MAPS is the state’s drug monitoring program, set up through LARA. Originally created in 2003, it allows for the state and medical professionals to track controlled substances and schedule 2-5 drugs (which includes many opiates) to be tracked in a larger system. MAPS serves as a clinical and regulatory system with two main functions. The first is to provide clinicians with a better understanding of the drugs they were prescribing and to help them assess the risks of prescribing drugs on a patient by patient basis.
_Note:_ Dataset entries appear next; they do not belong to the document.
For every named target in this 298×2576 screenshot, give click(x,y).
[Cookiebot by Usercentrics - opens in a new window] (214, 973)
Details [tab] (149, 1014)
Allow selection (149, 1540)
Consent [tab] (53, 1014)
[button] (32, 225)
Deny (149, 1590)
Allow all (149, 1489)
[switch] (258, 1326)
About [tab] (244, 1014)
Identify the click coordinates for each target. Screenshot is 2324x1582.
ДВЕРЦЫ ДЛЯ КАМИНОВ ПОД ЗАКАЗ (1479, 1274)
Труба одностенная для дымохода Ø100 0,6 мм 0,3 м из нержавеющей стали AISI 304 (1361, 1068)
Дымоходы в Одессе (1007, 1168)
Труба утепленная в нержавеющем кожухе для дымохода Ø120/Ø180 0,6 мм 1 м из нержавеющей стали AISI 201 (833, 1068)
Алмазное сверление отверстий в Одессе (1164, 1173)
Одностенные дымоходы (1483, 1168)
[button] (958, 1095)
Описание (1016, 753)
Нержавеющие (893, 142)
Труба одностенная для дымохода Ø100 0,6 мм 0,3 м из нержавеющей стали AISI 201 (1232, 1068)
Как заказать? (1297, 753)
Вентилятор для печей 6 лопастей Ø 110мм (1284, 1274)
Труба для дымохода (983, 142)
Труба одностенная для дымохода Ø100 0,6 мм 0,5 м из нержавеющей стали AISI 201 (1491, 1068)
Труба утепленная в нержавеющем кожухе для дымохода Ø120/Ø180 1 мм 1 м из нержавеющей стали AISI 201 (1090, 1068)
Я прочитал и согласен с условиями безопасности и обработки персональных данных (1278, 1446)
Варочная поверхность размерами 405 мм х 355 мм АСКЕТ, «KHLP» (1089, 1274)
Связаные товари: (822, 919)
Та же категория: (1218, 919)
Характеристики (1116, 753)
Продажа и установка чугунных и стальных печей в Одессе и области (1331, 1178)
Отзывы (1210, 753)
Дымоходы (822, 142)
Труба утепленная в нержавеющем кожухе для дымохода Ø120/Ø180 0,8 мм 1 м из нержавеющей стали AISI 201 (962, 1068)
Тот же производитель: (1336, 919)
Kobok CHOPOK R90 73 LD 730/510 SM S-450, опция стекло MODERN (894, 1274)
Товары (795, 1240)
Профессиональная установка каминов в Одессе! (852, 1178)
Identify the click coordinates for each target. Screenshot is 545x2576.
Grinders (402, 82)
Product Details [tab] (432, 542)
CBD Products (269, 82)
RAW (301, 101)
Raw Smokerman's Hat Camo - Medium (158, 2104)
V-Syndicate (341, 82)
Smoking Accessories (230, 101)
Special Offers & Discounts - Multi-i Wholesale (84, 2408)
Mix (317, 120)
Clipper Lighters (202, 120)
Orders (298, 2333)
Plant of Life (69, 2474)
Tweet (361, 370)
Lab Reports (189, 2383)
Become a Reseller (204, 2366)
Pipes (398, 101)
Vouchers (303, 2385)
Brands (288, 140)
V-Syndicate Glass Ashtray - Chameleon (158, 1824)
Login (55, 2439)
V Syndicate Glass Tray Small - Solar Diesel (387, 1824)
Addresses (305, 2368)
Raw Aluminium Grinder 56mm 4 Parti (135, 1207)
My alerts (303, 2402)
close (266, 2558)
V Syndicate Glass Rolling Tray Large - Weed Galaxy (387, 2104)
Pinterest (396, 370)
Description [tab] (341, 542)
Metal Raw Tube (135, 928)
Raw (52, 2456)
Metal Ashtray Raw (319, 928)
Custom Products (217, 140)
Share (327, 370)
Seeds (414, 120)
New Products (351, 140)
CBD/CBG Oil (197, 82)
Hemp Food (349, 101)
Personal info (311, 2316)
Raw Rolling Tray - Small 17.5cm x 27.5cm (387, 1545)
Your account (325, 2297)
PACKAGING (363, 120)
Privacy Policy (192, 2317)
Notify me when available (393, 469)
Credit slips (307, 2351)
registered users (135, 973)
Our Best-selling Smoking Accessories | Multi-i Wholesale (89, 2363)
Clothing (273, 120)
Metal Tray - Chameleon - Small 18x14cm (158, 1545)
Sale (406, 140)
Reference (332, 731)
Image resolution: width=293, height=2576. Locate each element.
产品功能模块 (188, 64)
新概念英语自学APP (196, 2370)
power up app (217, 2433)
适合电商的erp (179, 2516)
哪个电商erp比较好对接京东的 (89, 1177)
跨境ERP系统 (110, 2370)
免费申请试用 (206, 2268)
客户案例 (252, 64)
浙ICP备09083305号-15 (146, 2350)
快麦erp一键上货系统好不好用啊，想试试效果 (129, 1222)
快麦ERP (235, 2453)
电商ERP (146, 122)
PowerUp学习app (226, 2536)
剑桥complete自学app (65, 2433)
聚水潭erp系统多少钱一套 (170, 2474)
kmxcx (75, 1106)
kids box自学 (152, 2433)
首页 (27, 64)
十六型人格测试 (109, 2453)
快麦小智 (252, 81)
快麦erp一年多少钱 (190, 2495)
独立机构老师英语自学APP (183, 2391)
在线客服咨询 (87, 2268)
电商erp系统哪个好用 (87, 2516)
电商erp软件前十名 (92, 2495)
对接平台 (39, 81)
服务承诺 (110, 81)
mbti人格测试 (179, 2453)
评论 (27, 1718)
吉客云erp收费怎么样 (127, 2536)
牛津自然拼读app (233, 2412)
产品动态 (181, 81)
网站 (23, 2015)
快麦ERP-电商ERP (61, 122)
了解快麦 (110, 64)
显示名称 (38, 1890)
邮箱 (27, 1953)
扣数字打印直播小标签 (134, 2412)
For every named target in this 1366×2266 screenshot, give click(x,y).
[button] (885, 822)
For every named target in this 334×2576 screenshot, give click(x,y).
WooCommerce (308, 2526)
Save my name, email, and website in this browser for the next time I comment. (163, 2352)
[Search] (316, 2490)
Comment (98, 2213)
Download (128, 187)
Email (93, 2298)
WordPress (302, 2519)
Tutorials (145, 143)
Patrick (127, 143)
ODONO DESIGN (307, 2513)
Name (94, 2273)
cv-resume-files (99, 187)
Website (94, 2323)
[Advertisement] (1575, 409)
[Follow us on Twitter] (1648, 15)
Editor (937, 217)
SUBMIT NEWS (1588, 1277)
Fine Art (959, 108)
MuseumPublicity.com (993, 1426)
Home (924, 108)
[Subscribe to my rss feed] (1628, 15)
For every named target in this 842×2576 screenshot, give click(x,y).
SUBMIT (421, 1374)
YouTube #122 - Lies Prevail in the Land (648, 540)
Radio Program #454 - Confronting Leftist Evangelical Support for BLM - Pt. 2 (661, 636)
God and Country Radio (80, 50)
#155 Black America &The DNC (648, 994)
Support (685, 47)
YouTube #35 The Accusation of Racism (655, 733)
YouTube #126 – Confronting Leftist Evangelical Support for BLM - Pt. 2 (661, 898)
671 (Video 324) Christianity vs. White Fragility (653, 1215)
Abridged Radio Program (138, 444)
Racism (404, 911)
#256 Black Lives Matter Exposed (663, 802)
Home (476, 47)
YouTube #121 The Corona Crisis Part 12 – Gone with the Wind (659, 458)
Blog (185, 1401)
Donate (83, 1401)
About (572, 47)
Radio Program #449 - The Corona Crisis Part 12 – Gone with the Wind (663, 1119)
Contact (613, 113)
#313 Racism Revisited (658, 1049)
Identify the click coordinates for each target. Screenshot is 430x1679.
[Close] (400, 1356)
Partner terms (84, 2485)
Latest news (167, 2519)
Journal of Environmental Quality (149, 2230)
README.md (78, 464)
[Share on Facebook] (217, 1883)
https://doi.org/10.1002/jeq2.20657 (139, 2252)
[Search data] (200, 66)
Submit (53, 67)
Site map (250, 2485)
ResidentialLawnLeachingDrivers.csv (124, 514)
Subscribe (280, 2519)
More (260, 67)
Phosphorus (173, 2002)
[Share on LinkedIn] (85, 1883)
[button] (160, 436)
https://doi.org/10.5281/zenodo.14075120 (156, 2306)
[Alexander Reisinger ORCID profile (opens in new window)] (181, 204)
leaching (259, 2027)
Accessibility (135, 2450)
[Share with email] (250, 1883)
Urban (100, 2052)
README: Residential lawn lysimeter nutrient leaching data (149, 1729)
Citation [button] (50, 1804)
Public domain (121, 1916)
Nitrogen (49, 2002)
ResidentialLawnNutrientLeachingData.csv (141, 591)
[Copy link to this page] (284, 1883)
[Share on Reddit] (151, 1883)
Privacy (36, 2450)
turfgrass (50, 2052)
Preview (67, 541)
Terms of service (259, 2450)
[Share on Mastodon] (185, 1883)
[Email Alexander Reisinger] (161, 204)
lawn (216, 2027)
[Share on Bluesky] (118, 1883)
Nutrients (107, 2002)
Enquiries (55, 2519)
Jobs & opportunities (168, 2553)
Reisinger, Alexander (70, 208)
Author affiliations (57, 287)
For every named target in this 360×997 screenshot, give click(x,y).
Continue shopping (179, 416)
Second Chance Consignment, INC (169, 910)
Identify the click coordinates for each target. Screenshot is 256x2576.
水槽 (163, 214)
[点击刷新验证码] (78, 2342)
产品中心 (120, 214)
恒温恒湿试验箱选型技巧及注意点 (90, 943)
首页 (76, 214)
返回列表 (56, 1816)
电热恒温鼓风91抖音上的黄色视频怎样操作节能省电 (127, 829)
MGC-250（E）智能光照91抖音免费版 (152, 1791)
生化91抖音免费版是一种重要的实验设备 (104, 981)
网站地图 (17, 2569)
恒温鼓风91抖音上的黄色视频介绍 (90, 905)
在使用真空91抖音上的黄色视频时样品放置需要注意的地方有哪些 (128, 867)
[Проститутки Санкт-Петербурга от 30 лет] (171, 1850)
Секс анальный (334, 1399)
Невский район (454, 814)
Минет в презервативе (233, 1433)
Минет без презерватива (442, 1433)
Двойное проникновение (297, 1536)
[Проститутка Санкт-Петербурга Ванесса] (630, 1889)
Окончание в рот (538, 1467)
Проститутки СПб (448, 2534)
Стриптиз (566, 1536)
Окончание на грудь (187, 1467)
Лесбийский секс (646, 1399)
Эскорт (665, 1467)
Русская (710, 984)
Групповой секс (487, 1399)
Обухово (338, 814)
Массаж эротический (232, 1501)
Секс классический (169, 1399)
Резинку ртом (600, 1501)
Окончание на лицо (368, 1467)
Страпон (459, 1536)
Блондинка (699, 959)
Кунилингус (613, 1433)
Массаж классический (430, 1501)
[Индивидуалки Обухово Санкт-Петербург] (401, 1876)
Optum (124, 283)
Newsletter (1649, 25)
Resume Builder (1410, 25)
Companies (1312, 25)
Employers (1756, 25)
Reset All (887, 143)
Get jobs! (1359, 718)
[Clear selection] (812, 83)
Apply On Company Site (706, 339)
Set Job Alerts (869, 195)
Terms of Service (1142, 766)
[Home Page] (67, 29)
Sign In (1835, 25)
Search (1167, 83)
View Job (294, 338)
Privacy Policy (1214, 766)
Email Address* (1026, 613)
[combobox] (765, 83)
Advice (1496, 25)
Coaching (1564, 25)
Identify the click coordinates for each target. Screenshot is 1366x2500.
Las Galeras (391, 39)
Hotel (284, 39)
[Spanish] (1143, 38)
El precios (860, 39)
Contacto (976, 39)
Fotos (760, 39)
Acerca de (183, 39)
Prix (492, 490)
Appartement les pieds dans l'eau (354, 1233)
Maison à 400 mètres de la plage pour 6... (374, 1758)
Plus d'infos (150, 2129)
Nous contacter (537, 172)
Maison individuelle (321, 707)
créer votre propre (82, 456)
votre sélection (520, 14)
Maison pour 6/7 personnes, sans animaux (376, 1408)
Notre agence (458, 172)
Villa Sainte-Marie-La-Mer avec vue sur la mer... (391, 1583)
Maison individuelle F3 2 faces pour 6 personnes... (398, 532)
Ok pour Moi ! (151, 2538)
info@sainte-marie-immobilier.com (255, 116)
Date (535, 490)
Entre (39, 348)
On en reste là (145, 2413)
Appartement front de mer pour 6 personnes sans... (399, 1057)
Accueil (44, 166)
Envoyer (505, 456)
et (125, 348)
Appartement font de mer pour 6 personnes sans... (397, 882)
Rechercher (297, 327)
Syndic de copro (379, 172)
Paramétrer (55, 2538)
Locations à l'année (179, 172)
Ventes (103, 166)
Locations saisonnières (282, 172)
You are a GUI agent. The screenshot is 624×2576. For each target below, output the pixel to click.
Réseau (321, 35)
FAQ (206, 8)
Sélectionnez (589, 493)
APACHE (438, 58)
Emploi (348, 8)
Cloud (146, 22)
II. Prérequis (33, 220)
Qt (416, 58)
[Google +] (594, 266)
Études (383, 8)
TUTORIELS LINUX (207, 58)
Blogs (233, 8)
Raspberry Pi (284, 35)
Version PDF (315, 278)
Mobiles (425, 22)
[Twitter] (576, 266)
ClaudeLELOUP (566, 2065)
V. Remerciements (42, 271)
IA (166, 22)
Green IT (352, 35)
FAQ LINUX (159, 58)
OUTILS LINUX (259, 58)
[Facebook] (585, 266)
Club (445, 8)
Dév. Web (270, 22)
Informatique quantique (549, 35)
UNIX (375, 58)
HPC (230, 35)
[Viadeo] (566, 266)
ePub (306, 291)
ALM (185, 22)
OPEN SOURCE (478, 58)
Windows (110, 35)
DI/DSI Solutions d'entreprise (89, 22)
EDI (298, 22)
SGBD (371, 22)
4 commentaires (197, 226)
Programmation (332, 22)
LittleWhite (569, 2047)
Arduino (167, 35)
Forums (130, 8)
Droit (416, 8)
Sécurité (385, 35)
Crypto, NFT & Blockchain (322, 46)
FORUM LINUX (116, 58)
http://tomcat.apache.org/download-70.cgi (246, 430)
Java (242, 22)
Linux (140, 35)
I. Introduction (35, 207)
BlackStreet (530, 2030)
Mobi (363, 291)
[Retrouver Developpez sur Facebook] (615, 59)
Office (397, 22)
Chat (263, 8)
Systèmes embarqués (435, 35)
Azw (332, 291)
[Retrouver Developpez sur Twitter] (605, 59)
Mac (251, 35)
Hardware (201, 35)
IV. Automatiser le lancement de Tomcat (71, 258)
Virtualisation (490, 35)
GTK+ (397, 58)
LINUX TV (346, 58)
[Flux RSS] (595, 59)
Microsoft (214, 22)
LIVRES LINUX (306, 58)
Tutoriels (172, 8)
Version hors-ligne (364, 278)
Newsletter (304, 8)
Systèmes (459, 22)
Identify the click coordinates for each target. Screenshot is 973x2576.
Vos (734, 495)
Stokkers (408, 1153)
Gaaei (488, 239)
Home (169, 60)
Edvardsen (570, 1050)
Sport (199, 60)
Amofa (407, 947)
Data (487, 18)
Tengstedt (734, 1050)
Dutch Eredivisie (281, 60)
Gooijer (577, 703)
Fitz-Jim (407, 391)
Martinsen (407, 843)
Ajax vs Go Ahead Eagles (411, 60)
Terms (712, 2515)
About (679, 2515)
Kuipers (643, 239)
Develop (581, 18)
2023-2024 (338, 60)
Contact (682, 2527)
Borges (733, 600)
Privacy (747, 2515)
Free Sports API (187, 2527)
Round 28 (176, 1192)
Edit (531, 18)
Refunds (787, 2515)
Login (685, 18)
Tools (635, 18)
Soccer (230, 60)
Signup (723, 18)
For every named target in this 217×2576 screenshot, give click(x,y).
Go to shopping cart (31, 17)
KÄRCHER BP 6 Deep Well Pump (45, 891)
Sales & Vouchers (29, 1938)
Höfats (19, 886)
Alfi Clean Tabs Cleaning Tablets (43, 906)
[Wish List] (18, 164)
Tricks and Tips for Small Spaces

The second is to identify clinicians and prescribers who may have been over-prescribing or over-dispensing to patients who may not need the drugs in question.

Kim Gaedeke is the chief deputy director for LARA. She says MAPS is primarily to help health care providers protect the health and safety of their patients, and could be partially responsible for the decrease in opioid prescriptions.

“The goal isn't to cut off the supply completely or to limit access for patients to get the necessary treatment, whether that be to be prescribed an opiate or controlled substance,” Gaedeke says. “At the end of the day, it's all about finding that balance so that patients aren't put at risk because of the prescribing behavior of a clinician who is disregarding that risk.”

She adds that LARA is very sensitive to the privacy of the data MAPS stores.

“You have a state entity monitoring these types of drugs that are being dispensed to patients… our role is to protect the health, safety, and welfare of the public.”

Michigan law requires all clinicians who prescribe and dispense schedule 2-5 controlled substances to check MAPS for a patient's prescription history before they prescribe such a substance in a quantity that exceeds a three-day supply.